The shift from hell

Dec 16, 2006 02:53

I just had he shift from hell. A lot of people said it was. People were amazed the dishwashers didn't walk out. I was thanked for my hard work a lot.

The night started out simple enough, I walk in after having a pretty good day. Driving up I see that the place looks relatively calm, I see that the parking lot isn't too full and I'm expecting a pretty calm night. I walk in and see that there aren't a whole lot of people there in the bar, usually a good sign. In the main restaurant its empty, also good. As I turn the corner I get very nervous looks from the waitresses. I look into the pit and see that all hell has broken loose. There are servers helping carry dishes out. Rob and Ryan, the two head guys have their sleeves rolled up and were armpit deep in dirty dishes. Ryan laughs and says, "Hi Travis, there's no hot water!" In the most sarcastic tone he can. I waste no time and run upstairs, change, and run back down.

Rob started testing different methods like putting bleach in the machine to see if it could make it wash with at least bleach water, although it was so cold you could chill drinks with it. Unfortunately I had to shoot the idea down because the machine is constantly draining itself into a grate in the floor so the bleach would leave in about 10 minutes, and we obviously didn't have enough bleach to keep doing that. We started boiling water in the steam cauldrons and switched back to the way they used to do it before machines like this: 3 sinks, one for wash, one rinse, one sanitize. Although we didn't really use 3 sinks, it was the same idea. Rob washed everything that came in by hand in a sink and gave it to Brice (pronounced breece) who fed it through the machine to rinse it off while utilizing the hard jets of water that the machine still produced. Then on the end of the line Chuck and I had to put the dishes in our own separate sinks full of sanitizing water and pull them out and dry them ONE BY ONE.

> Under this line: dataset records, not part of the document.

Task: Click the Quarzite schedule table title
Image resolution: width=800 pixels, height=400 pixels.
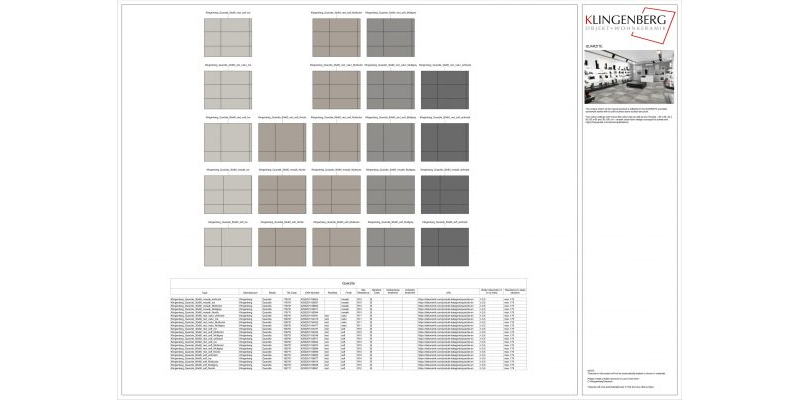Action: pyautogui.click(x=344, y=283)

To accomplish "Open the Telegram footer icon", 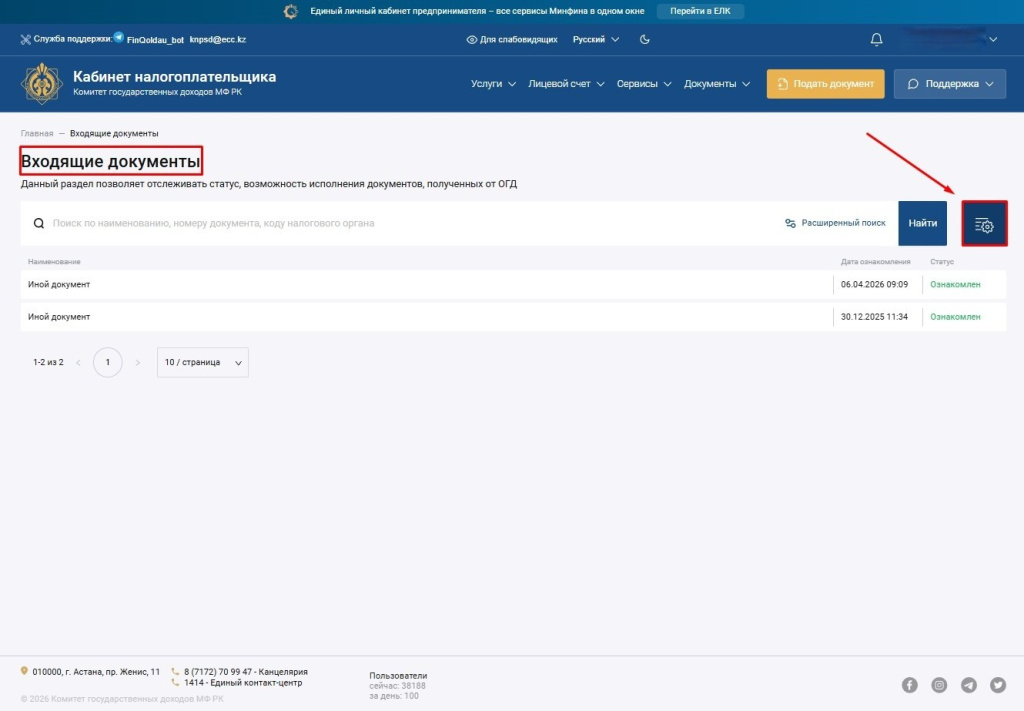I will [969, 685].
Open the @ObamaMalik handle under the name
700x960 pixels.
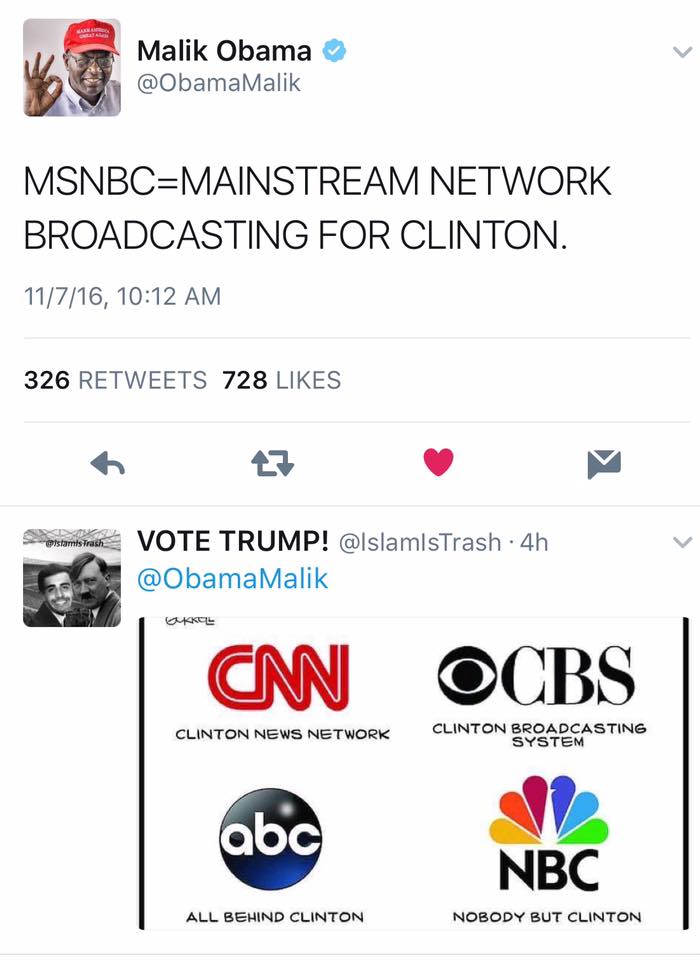coord(219,83)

What makes this more interesting is that this is Friday night we're talking about. Everyone is done with the normal work week, and its time to party. Our restaurant is always full with a wait on Friday nights. I got in at 5 o'clock, a mere hour before things start to really pick up. Soon the restaurant is going to be full of hungry people wanting to eat and get drunk. Not only that, the entire restaurant has no hot water. There's no way to wash hands effectively except with hand sanitizer gel, and no way to cook food that needed hot water immediately. Fortunately I don't believe those were as big a problem since the dishes never seemed to stop coming.

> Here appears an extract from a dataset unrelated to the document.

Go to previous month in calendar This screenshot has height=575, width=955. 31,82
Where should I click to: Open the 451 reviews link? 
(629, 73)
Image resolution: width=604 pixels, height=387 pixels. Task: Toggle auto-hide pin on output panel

Rob decides that we can go through with it; that we can actually withstand the rush, and since we had a guy coming to fix the water heater we'd be fine sooner than later. Since the only response you should ever say in those kinds of situations, no matter how bad is "Yes Chef!", we all appropriately did so and started in on the hard work. We managed to get a good chunk out of it before the rush really hit, but when it did, things just went down hill. The guy got there eventually and took a look at the thing. Sort of. He came back down and said he didn't have enough light to see. This is when I found out that our heater is on the roof. We offered him help, flashlights, anything he needed to get hot water into the restaurant again. He rejected our help and they needed our skilled hands in the dish pit anyways. He said it would take about 2 hours. Thats two hours longer than Rob expected. I think I speak for everyone in that pit by saying that all our hopes of any rest that night were completely shattered at that moment.

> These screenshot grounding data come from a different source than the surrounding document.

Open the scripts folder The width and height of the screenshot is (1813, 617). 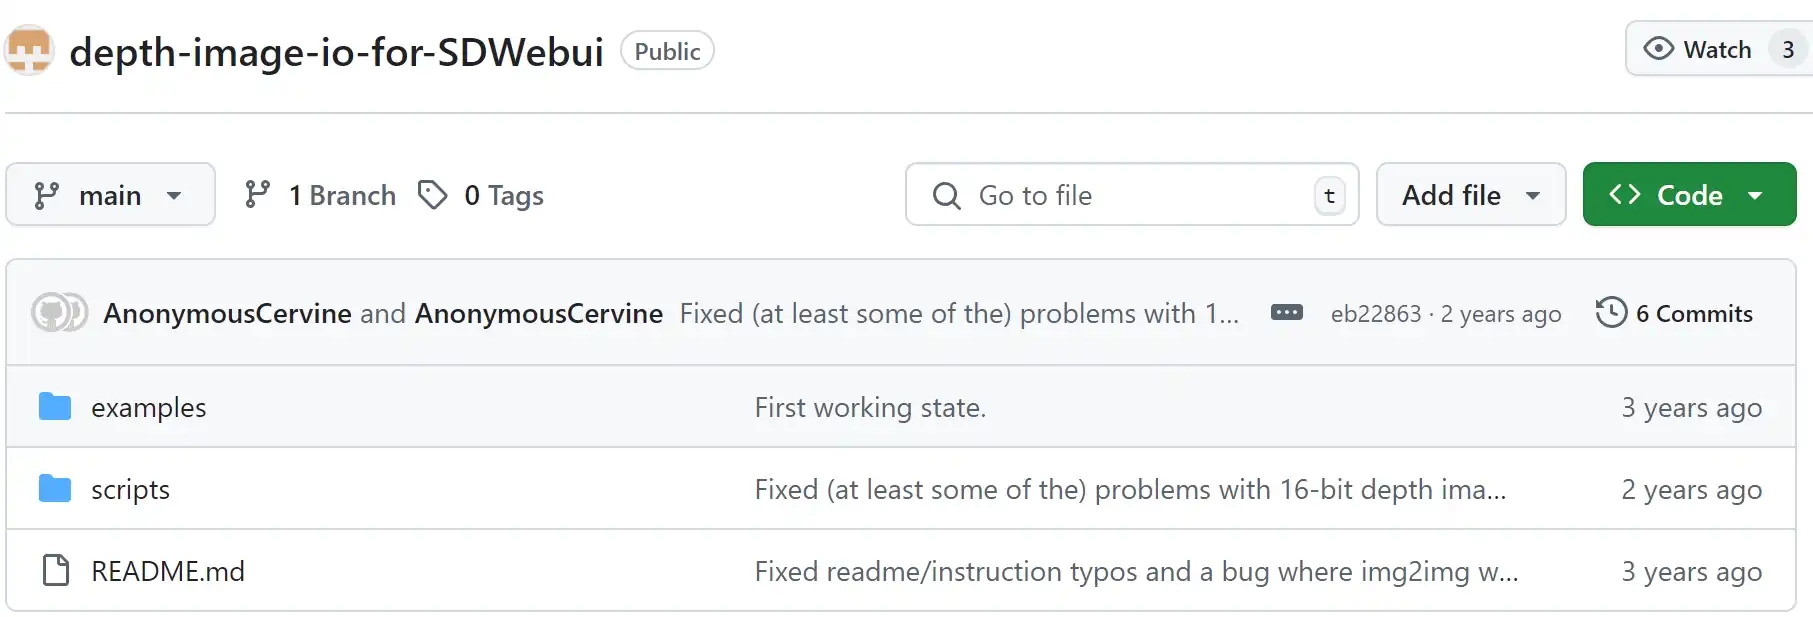click(130, 490)
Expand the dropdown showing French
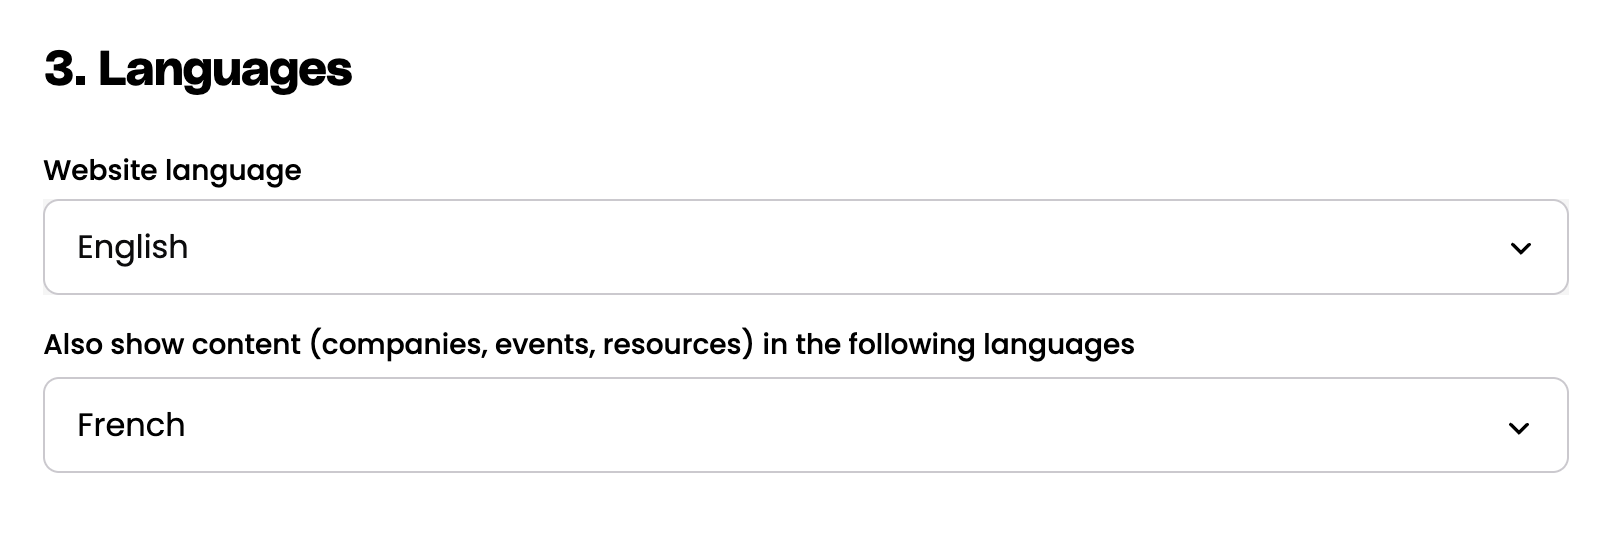This screenshot has width=1608, height=536. (805, 425)
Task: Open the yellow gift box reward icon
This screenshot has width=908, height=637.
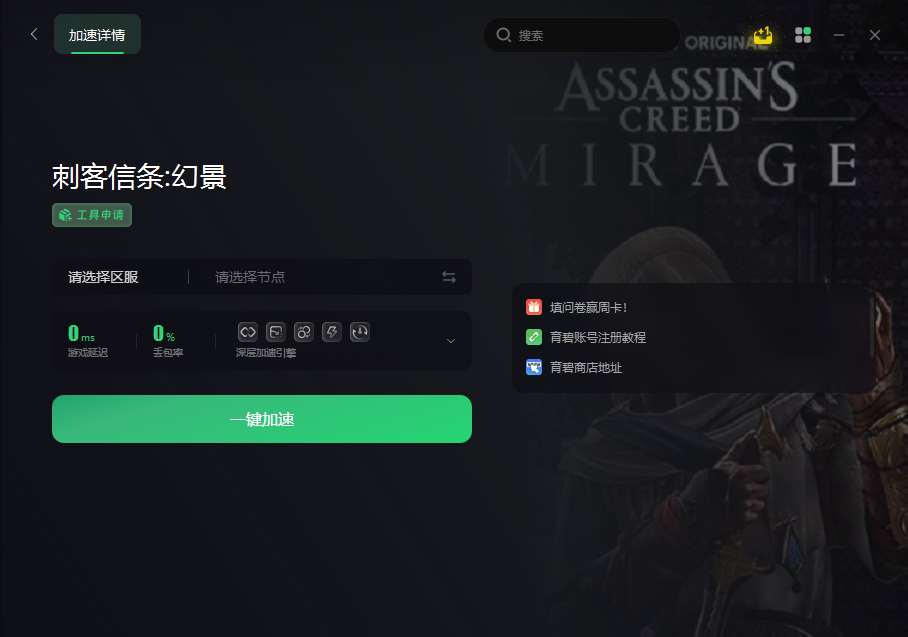Action: tap(763, 35)
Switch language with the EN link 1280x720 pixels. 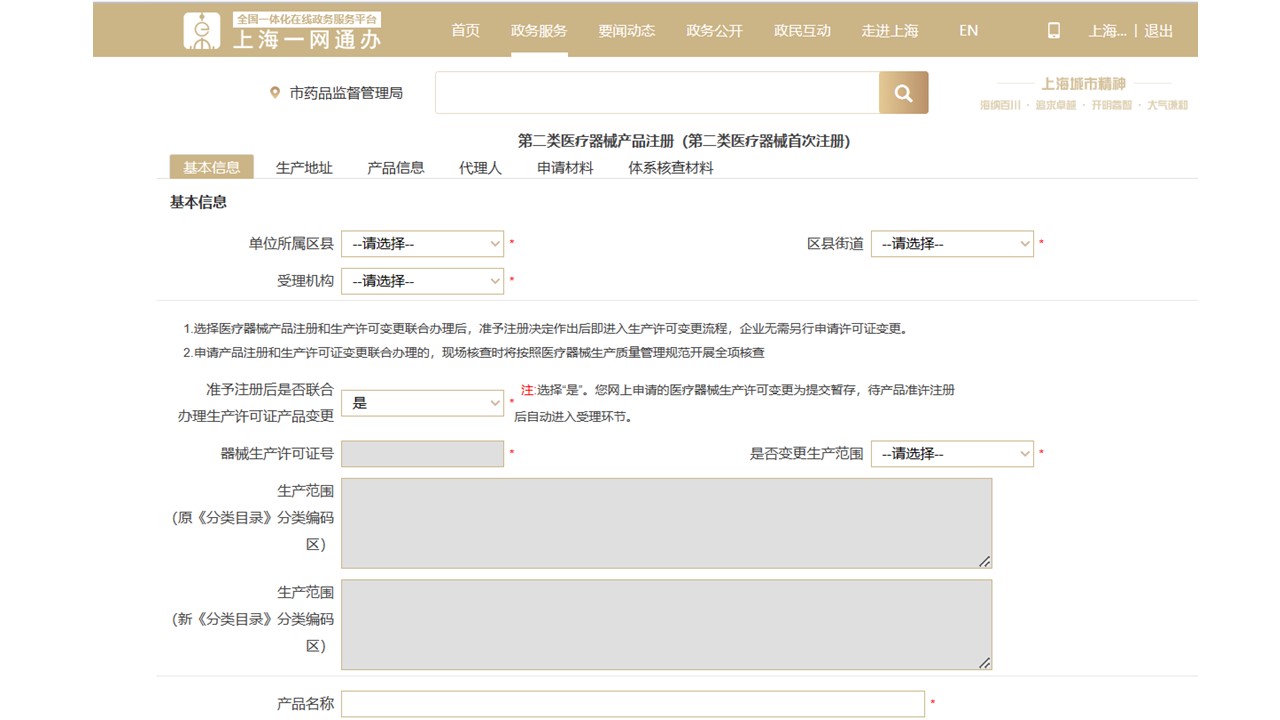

The most commonly used phrase tonight: "Its been a long night"

We washed, and washed as fast as we could to keep up with everything. Sisco kept bringing us 4 gallon buckets of boiling water to add into our wash and sani water. I started my sink later when we needed 2 sinks and my hands were numb the water was so cold. Rob gave us all big rubber gloves to use to keep our hands from drying out because of the chemicals. Much to our surprise 4 people were actually able to keep up with the demand of dishes, although the demand was constant. We couldn't wash glassware (drinking glasses and some serving dishes) because there was no way they would be clean enough to use through our methods. Luckily the mini-washer in the bar which they use specifically for bar glasses was not self draining, and although it was INCREDIBLY slow, it was able to churn out enough glasses (apparently). Silverware was also an issue since although we could actually wash it enough, it would still have sanitizer on it unless hand polished. Thats what the servers got to do after we did that. By the mood from the servers tonight I'm going to take a pretty good guess that didn't go so well. I wouldn't actually know, I was too busy hand drying individual plates.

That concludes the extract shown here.